Selected passage Start Marker

President Joe Biden on Friday toured the devastated Harper Lake area in Louisville, where blackened foundations stood in snow and the smell of scorch lingered. The neighborhood remains an active disaster scene, with National Guard members and Humvees guarding the entrances to cul-de-sacs lined with burned-out sedans.
“This neighborhood was so beautiful,” a woman said as she looked over the remains of her home for the first time, shortly before the president arrived. “It will take years to rebuild," she added through tears.
An hour later, the president and first lady Jill Biden walked slowly down the same street with Boulder Sheriff Joe Pelle, stopping to talk with first responders and listening to the stories of families who stood, masked, before the ruins of their homes. Entire blocks of houses had been destroyed in the Dec. 30 disaster.
In his remarks on Friday evening at Louisville Recreation & Senior Center, the president said several of the people he met asked the same question: What do we do now?
“The way you're going to get through this — because we've been through a few things ourselves — is just hang on to one another. You get through this,” he said. “Find purpose in what you’ve been through and what you’re going to do.”
Biden pledged federal support to help with clean-up and rebuilding for as long as is needed. He also noted that the federal government assisted during the fire with satellite imagery from the Defense Department and firefighting resources, as well as issuing a major disaster declaration on New Year’s Eve. Nearly 1,100 homes were destroyed in the fire, authorities reported.
“I intend to do whatever it takes, as long as it takes, to support you,” said Biden. Jill Biden also spoke briefly, expressing sympathy for families affected by the fires, including for those whose pets had died.
The fire destroyed more property than any in Colorado’s history -- a disaster that blew through populated suburban areas instead of mountainous forests. Fueled by historic drought and dry grass, the fire represents a larger, climate-driven threat to the sprawling interface between Front Range cities and the fire-prone natural environment. Authorities have identified one man believed to have died in the fire: Robert Sharpe, 69. Another woman remains missing.
More stories about the Boulder County Fires
- Boulder County fires: Where to find resources and how to help
- Boulder County firefighters lost crucial early minutes because they couldn’t find the start of the Marshall fire
- How the Boulder County fires contaminated water supplies in Superior and Louisville
- Why a fire scientist sees climate fingerprints on the suburban Boulder County fires
- ‘What was important was life’: Marshall fire evacuee recalls losing his house, and being saved by the community
In a separate interview, fire scientist Jennifer Balch said that the disaster should push the federal government to update and upgrade its maps of fire risk and consider new incentives for fireproofing structures and planning “fire-wise” developments.
“We’ve been really focused on forest fires and mitigating the fuels within forests, and now we need to think about at-risk communities that are in and around our grasslands and our open spaces,” said Balch, director of the Earth Lab at the University of Colorado Boulder.
Biden called the Marshall fire a “blinking code red” for the nation on climate change. "We can’t ignore the reality that these fires are being supercharged… by a change in the weather," he said.

Selected passage End Marker

Instructions to follow: Quote the article on President Biden's Louisville fire visit word for word, starting with "President Joe Biden" and going on through "Dec. 30 disaster.".

Excerpted data Start Marker

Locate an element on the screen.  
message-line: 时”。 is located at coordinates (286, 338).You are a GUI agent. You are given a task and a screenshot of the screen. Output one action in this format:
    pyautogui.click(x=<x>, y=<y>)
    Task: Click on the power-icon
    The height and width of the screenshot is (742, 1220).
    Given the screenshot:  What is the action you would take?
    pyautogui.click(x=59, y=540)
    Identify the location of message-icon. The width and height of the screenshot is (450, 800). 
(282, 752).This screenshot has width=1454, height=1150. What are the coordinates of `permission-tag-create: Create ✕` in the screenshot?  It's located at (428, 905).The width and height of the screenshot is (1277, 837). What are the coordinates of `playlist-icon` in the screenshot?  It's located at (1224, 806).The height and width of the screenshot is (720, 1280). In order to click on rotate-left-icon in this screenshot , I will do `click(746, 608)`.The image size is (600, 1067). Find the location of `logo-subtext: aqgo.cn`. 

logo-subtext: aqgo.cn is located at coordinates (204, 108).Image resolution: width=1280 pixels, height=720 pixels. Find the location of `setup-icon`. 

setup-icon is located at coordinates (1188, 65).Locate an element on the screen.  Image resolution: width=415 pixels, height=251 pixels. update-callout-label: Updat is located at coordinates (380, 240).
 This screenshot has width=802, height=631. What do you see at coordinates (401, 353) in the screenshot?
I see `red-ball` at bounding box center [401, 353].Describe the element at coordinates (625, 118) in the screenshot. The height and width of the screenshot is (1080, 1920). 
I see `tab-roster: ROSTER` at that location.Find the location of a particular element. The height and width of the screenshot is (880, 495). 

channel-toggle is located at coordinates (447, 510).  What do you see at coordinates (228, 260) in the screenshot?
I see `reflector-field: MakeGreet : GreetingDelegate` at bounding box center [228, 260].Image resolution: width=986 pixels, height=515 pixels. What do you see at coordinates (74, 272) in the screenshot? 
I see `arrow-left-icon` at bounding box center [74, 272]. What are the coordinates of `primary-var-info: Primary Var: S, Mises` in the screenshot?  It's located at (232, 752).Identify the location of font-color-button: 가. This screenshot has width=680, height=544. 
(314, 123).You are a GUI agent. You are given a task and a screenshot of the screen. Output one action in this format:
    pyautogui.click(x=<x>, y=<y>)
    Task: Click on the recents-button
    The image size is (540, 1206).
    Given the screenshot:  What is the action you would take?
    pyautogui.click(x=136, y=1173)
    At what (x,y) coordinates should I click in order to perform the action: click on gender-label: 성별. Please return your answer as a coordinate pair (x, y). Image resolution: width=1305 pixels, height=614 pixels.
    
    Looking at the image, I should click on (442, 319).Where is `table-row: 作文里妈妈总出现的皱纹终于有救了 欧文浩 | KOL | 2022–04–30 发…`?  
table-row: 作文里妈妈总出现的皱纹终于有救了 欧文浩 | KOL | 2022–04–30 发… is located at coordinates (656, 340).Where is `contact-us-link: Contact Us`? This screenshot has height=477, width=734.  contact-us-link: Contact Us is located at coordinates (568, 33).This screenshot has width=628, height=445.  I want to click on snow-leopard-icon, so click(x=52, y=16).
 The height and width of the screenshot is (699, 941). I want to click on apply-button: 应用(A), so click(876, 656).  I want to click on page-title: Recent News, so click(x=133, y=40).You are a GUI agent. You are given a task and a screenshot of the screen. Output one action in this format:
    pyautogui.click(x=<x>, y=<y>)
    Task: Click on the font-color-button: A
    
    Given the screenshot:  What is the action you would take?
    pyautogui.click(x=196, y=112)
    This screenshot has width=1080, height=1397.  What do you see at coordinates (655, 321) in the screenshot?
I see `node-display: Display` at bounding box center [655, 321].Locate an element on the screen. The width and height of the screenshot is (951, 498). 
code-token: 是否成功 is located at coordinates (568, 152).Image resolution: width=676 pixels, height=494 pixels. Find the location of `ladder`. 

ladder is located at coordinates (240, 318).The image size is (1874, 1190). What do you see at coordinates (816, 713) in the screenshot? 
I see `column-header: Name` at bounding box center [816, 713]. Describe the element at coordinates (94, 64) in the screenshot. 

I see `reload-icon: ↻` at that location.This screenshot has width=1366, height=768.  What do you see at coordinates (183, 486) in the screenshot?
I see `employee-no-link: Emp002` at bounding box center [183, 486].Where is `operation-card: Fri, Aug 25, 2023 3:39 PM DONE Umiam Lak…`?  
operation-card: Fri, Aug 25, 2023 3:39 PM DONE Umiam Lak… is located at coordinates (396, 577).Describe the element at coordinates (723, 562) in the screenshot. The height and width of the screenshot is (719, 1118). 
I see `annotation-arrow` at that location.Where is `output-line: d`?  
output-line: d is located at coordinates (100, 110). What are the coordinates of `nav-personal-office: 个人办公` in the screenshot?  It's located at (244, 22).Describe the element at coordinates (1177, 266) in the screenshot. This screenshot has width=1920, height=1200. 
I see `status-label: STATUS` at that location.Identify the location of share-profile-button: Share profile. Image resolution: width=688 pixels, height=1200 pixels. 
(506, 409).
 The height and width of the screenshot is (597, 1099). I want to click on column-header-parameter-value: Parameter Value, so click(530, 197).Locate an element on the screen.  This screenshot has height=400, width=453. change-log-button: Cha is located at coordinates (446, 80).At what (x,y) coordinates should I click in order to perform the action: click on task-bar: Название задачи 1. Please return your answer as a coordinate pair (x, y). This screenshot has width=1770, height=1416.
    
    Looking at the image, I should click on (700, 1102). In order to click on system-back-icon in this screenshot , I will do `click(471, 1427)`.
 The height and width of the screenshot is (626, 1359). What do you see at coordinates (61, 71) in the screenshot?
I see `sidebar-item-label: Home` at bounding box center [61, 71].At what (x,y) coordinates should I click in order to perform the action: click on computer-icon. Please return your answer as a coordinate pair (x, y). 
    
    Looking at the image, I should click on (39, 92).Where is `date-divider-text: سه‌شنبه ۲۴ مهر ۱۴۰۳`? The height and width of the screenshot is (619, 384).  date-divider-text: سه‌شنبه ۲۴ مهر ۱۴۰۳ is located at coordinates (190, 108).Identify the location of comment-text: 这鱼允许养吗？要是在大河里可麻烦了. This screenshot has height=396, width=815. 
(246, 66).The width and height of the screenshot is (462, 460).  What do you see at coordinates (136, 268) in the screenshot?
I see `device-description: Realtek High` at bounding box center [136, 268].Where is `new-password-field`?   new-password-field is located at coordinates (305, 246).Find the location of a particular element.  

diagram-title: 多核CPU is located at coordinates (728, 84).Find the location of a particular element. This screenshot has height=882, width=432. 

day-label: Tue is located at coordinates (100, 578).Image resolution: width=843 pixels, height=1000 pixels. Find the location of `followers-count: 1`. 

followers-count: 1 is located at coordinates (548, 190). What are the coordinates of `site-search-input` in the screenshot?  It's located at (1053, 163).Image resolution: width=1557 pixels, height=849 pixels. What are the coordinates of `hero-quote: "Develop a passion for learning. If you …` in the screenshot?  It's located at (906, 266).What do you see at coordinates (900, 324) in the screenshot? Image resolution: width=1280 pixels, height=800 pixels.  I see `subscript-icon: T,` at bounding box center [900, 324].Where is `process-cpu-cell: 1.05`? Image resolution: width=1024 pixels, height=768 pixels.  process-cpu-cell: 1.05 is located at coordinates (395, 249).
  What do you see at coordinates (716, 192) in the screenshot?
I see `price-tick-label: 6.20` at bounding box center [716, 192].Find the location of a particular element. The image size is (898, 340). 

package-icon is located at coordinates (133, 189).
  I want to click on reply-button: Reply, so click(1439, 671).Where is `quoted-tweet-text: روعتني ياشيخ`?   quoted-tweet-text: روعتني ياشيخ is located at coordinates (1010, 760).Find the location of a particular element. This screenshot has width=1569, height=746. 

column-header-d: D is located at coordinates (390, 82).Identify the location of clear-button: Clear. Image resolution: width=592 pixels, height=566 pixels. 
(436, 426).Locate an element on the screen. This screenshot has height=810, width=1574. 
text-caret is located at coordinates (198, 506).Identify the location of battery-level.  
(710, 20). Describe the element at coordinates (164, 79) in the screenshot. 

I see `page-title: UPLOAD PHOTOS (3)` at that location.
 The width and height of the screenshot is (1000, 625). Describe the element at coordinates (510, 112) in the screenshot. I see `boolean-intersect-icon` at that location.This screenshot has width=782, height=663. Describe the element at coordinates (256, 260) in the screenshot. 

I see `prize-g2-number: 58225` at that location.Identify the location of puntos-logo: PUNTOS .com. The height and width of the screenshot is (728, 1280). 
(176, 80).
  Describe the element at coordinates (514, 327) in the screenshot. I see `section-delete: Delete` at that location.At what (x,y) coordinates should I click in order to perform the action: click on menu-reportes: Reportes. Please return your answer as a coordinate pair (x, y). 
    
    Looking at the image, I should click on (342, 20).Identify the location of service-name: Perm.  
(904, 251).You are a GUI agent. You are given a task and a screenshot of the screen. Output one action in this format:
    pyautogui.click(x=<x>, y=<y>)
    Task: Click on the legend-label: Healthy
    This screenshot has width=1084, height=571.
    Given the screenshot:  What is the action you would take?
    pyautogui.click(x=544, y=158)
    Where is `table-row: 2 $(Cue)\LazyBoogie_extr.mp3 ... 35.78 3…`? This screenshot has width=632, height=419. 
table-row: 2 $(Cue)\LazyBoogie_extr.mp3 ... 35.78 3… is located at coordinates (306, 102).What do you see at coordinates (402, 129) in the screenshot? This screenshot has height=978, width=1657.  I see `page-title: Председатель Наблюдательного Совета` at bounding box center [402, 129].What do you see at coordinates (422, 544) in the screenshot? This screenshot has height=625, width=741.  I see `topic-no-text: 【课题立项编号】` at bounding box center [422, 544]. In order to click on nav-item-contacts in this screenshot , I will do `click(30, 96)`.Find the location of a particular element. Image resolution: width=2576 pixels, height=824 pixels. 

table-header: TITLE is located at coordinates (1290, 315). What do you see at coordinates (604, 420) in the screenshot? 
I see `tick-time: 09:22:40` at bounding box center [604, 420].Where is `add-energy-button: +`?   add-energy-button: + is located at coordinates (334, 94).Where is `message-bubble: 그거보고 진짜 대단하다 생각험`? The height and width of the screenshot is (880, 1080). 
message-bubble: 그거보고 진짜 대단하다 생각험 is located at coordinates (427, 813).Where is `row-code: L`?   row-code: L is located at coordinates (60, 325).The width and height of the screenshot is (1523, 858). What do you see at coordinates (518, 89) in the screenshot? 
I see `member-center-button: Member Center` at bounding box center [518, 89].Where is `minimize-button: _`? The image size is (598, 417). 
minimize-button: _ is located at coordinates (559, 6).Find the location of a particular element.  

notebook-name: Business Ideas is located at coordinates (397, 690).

Excerpted data End Marker

Response:
President Joe Biden on Friday toured the devastated Harper Lake area in Louisville, where blackened foundations stood in snow and the smell of scorch lingered. The neighborhood remains an active disaster scene, with National Guard members and Humvees guarding the entrances to cul-de-sacs lined with burned-out sedans.
“This neighborhood was so beautiful,” a woman said as she looked over the remains of her home for the first time, shortly before the president arrived. “It will take years to rebuild," she added through tears.
An hour later, the president and first lady Jill Biden walked slowly down the same street with Boulder Sheriff Joe Pelle, stopping to talk with first responders and listening to the stories of families who stood, masked, before the ruins of their homes. Entire blocks of houses had been destroyed in the Dec. 30 disaster.